I spent a lot of time and money making this way of life a reality. I relinquished my apartment, sold my car, and gave most of my belongings to Goodwill. I left friends and family behind.
Ostensibly, the trip was designed to give me the time and motivation to develop myself as a musician and a performer. Alone on the road, with no distractions and no income save what my music could bring in, I imagined a musical life, interrupted only by new friends and walks with my dog.
So far, I have become an expert in stealthy overnight parking. I can walk in anywhere and use the bathroom without buying anything. I can go a week and a half without a shower and not look or smell homeless. I know the difference between regular and premium in my gas mileage. The stress on my system has wreaked havoc on my intestines, so I now have a wealth of knowledge about every OTC drug for vomiting, gas, bloating, cramps, constipation, diarrhea, and nausea.

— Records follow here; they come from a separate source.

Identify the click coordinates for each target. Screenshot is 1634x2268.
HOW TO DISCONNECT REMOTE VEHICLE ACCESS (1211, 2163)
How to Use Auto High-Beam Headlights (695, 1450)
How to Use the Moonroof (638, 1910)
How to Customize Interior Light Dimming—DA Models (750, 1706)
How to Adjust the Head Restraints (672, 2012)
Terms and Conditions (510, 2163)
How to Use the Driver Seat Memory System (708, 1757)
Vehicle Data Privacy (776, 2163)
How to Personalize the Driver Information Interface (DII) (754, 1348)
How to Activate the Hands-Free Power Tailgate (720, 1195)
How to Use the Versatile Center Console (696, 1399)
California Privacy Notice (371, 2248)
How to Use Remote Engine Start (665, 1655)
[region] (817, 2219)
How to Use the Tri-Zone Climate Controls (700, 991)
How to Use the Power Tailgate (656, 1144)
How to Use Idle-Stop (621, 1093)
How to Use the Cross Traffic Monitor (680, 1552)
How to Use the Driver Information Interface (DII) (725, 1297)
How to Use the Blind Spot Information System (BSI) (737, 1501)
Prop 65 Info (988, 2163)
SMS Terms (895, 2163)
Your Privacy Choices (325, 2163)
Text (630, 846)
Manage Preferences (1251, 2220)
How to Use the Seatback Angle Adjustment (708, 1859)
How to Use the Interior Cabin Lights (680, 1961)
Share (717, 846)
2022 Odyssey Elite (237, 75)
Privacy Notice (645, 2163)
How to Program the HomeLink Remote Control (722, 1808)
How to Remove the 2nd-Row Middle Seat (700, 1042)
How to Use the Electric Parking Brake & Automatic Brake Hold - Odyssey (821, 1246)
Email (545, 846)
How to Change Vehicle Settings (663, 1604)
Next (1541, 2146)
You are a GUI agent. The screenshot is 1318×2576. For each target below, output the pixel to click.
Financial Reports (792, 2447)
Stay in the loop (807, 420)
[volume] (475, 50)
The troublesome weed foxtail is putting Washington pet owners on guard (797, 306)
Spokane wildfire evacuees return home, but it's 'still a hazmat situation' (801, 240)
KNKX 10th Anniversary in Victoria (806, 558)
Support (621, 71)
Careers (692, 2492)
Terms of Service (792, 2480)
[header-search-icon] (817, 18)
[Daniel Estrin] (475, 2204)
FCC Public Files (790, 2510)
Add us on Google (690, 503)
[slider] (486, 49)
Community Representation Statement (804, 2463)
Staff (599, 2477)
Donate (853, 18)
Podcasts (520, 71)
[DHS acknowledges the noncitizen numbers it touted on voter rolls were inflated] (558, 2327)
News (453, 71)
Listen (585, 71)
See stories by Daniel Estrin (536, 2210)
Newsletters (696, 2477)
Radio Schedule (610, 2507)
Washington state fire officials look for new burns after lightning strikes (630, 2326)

Is this the learning curve? Am I simply acclimating to a radical lifestyle change? My sickness so far has surely interfered with my music. I’ve lost days at a time, huddled under covers watching a world walk by my window. Pedestrians and traffic both blissfully ignorant of two tiny eyes watching from behind translucent curtains.
This is not the life I envisioned. I knew it wouldn’t be glamorous, but I was hoping for a bit more romance than this. At least a Polaroid has some aesthetic to it; this is more like a still shot from a grainy security camera. Do I need to reconsider? Is my plan a failure?
Certainly, I’m not learning all that I planned to learn. In a way, I have gained specialized knowledge I could never have anticipated. Yes, I’m feeling a bit adrift. I hold out hope that all this will gel into something cohesive in the future. For now, look for me washing out my underwear in a rest stop and nursing cups of coffee for hours at a time in Starbucks. Life on the road!